Render all the records below as a numbered list, one line per number, omitting the blank lines.

Records of locating words and elements:
•••••

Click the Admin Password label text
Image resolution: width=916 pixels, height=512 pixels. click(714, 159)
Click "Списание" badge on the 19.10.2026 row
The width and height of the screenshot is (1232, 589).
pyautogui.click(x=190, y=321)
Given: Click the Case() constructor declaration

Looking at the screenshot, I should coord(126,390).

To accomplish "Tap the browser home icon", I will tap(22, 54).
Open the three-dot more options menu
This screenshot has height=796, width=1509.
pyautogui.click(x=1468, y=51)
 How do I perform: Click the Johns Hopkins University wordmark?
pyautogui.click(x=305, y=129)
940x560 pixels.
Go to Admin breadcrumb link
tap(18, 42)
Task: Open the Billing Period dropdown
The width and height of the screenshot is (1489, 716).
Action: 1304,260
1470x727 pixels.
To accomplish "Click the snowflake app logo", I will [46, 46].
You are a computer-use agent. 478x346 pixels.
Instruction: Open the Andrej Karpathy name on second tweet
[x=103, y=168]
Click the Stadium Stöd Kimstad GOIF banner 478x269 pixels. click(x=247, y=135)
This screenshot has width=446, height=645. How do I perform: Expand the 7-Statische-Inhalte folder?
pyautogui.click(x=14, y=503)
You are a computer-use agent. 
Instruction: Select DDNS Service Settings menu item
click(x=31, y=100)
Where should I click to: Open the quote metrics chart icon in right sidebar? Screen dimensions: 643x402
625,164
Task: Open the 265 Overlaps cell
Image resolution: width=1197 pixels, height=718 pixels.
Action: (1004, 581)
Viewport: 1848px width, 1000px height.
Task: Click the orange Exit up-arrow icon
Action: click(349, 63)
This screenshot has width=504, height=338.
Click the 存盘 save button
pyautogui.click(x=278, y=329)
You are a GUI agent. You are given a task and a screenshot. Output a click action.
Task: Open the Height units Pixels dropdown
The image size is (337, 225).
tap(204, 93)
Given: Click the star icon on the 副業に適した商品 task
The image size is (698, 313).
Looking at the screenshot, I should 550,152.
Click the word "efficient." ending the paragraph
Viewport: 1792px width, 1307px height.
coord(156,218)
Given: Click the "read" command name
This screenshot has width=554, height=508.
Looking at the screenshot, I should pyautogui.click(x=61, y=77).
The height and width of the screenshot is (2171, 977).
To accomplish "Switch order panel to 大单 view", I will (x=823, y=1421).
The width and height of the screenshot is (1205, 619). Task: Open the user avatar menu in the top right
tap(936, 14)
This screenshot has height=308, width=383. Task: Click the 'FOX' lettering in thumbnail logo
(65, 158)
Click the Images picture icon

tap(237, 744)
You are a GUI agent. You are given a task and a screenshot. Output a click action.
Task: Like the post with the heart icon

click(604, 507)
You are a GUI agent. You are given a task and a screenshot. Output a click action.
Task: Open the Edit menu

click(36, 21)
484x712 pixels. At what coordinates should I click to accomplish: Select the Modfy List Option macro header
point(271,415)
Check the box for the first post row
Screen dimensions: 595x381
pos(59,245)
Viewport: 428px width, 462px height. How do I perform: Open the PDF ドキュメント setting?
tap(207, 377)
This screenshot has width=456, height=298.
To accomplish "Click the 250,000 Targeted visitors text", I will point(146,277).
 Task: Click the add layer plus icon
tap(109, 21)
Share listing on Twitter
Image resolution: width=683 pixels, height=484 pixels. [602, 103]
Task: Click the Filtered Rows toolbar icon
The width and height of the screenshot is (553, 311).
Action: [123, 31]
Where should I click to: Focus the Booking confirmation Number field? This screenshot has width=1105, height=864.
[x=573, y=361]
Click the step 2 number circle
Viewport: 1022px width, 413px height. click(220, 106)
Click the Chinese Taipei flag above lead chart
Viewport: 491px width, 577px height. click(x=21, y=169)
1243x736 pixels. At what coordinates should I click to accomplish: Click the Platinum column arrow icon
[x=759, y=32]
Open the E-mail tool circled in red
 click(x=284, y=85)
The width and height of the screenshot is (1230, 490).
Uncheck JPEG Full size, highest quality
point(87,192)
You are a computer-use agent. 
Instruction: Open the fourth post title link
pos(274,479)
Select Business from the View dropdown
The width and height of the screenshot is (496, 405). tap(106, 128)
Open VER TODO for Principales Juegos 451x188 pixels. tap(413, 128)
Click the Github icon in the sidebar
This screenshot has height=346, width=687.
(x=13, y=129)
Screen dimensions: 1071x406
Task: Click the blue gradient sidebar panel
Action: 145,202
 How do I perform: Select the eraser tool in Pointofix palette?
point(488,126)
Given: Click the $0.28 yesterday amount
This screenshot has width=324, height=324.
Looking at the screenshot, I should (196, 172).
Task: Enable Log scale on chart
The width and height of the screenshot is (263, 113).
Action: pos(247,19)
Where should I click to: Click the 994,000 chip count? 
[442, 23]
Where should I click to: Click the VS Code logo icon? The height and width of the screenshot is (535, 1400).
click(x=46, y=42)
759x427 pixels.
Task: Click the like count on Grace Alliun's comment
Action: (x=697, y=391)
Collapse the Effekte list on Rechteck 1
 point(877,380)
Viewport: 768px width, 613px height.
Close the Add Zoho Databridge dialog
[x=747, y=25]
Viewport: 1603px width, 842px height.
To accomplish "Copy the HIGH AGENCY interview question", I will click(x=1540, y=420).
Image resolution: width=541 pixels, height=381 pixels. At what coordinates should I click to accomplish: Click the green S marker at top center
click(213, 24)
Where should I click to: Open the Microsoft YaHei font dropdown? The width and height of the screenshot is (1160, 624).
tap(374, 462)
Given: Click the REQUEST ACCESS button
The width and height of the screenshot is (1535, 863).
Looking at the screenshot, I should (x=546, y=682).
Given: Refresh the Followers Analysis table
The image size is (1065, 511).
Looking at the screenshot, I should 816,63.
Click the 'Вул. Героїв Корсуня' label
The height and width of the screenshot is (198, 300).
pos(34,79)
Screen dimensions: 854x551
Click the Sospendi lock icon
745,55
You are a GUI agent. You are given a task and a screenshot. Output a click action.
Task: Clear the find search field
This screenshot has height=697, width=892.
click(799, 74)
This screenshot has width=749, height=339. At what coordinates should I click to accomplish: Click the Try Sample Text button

•••••

**FINISHED ANSWER**
1. Click the Admin Password label text
2. Image resolution: width=916 pixels, height=512 pixels. click(714, 159)
3. Click "Списание" badge on the 19.10.2026 row
4. The width and height of the screenshot is (1232, 589).
5. pyautogui.click(x=190, y=321)
6. Given: Click the Case() constructor declaration
7. Looking at the screenshot, I should coord(126,390).
8. To accomplish "Tap the browser home icon", I will tap(22, 54).
9. Open the three-dot more options menu
10. This screenshot has height=796, width=1509.
11. pyautogui.click(x=1468, y=51)
12.  How do I perform: Click the Johns Hopkins University wordmark?
13. pyautogui.click(x=305, y=129)
14. 940x560 pixels.
15. Go to Admin breadcrumb link
16. tap(18, 42)
17. Task: Open the Billing Period dropdown
18. The width and height of the screenshot is (1489, 716).
19. Action: 1304,260
20. 1470x727 pixels.
21. To accomplish "Click the snowflake app logo", I will [46, 46].
22. You are a computer-use agent. 478x346 pixels.
23. Instruction: Open the Andrej Karpathy name on second tweet
24. [x=103, y=168]
25. Click the Stadium Stöd Kimstad GOIF banner 478x269 pixels. click(x=247, y=135)
26. This screenshot has width=446, height=645. How do I perform: Expand the 7-Statische-Inhalte folder?
27. pyautogui.click(x=14, y=503)
28. You are a computer-use agent. 
29. Instruction: Select DDNS Service Settings menu item
30. click(x=31, y=100)
31. Where should I click to: Open the quote metrics chart icon in right sidebar? Screen dimensions: 643x402
32. 625,164
33. Task: Open the 265 Overlaps cell
34. Image resolution: width=1197 pixels, height=718 pixels.
35. Action: (1004, 581)
36. Viewport: 1848px width, 1000px height.
37. Task: Click the orange Exit up-arrow icon
38. Action: click(349, 63)
39. This screenshot has width=504, height=338.
40. Click the 存盘 save button
41. pyautogui.click(x=278, y=329)
42. You are a GUI agent. You are given a task and a screenshot. Output a click action.
43. Task: Open the Height units Pixels dropdown
44. The image size is (337, 225).
45. tap(204, 93)
46. Given: Click the star icon on the 副業に適した商品 task
47. The image size is (698, 313).
48. Looking at the screenshot, I should 550,152.
49. Click the word "efficient." ending the paragraph
50. Viewport: 1792px width, 1307px height.
51. coord(156,218)
52. Given: Click the "read" command name
53. This screenshot has width=554, height=508.
54. Looking at the screenshot, I should pyautogui.click(x=61, y=77).
55. The height and width of the screenshot is (2171, 977).
56. To accomplish "Switch order panel to 大单 view", I will (x=823, y=1421).
57. The width and height of the screenshot is (1205, 619). Task: Open the user avatar menu in the top right
58. tap(936, 14)
59. This screenshot has height=308, width=383. Task: Click the 'FOX' lettering in thumbnail logo
60. (65, 158)
61. Click the Images picture icon
62. tap(237, 744)
63. You are a GUI agent. You are given a task and a screenshot. Output a click action.
64. Task: Like the post with the heart icon
65. click(604, 507)
66. You are a GUI agent. You are given a task and a screenshot. Output a click action.
67. Task: Open the Edit menu
68. click(36, 21)
69. 484x712 pixels. At what coordinates should I click to accomplish: Select the Modfy List Option macro header
70. point(271,415)
71. Check the box for the first post row
72. Screen dimensions: 595x381
73. pos(59,245)
74. Viewport: 428px width, 462px height. How do I perform: Open the PDF ドキュメント setting?
75. tap(207, 377)
76. This screenshot has width=456, height=298.
77. To accomplish "Click the 250,000 Targeted visitors text", I will point(146,277).
78.  Task: Click the add layer plus icon
79. tap(109, 21)
80. Share listing on Twitter
81. Image resolution: width=683 pixels, height=484 pixels. [602, 103]
82. Task: Click the Filtered Rows toolbar icon
83. The width and height of the screenshot is (553, 311).
84. Action: [123, 31]
85. Where should I click to: Focus the Booking confirmation Number field? This screenshot has width=1105, height=864.
86. [x=573, y=361]
87. Click the step 2 number circle
88. Viewport: 1022px width, 413px height. click(220, 106)
89. Click the Chinese Taipei flag above lead chart
90. Viewport: 491px width, 577px height. click(x=21, y=169)
91. 1243x736 pixels. At what coordinates should I click to accomplish: Click the Platinum column arrow icon
92. [x=759, y=32]
93. Open the E-mail tool circled in red
94.  click(x=284, y=85)
95. The width and height of the screenshot is (1230, 490).
96. Uncheck JPEG Full size, highest quality
97. point(87,192)
98. You are a computer-use agent. 
99. Instruction: Open the fourth post title link
100. pos(274,479)
101. Select Business from the View dropdown
102. The width and height of the screenshot is (496, 405). tap(106, 128)
103. Open VER TODO for Principales Juegos 451x188 pixels. tap(413, 128)
104. Click the Github icon in the sidebar
105. This screenshot has height=346, width=687.
106. (x=13, y=129)
107. Screen dimensions: 1071x406
108. Task: Click the blue gradient sidebar panel
109. Action: 145,202
110.  How do I perform: Select the eraser tool in Pointofix palette?
111. point(488,126)
112. Given: Click the $0.28 yesterday amount
113. This screenshot has width=324, height=324.
114. Looking at the screenshot, I should (196, 172).
115. Task: Enable Log scale on chart
116. The width and height of the screenshot is (263, 113).
117. Action: pos(247,19)
118. Where should I click to: Click the 994,000 chip count? 
119. [442, 23]
120. Where should I click to: Click the VS Code logo icon? The height and width of the screenshot is (535, 1400).
121. click(x=46, y=42)
122. 759x427 pixels.
123. Task: Click the like count on Grace Alliun's comment
124. Action: (x=697, y=391)
125. Collapse the Effekte list on Rechteck 1
126.  point(877,380)
127. Viewport: 768px width, 613px height.
128. Close the Add Zoho Databridge dialog
129. [x=747, y=25]
130. Viewport: 1603px width, 842px height.
131. To accomplish "Copy the HIGH AGENCY interview question", I will click(x=1540, y=420).
132. Image resolution: width=541 pixels, height=381 pixels. At what coordinates should I click to accomplish: Click the green S marker at top center
133. click(213, 24)
134. Where should I click to: Open the Microsoft YaHei font dropdown? The width and height of the screenshot is (1160, 624).
135. tap(374, 462)
136. Given: Click the REQUEST ACCESS button
137. The width and height of the screenshot is (1535, 863).
138. Looking at the screenshot, I should (x=546, y=682).
139. Given: Refresh the Followers Analysis table
140. The image size is (1065, 511).
141. Looking at the screenshot, I should 816,63.
142. Click the 'Вул. Героїв Корсуня' label
143. The height and width of the screenshot is (198, 300).
144. pos(34,79)
145. Screen dimensions: 854x551
146. Click the Sospendi lock icon
147. 745,55
148. You are a GUI agent. You are given a task and a screenshot. Output a click action.
149. Task: Clear the find search field
150. This screenshot has height=697, width=892.
151. click(799, 74)
152. This screenshot has width=749, height=339. At what coordinates should I click to accomplish: Click the Try Sample Text button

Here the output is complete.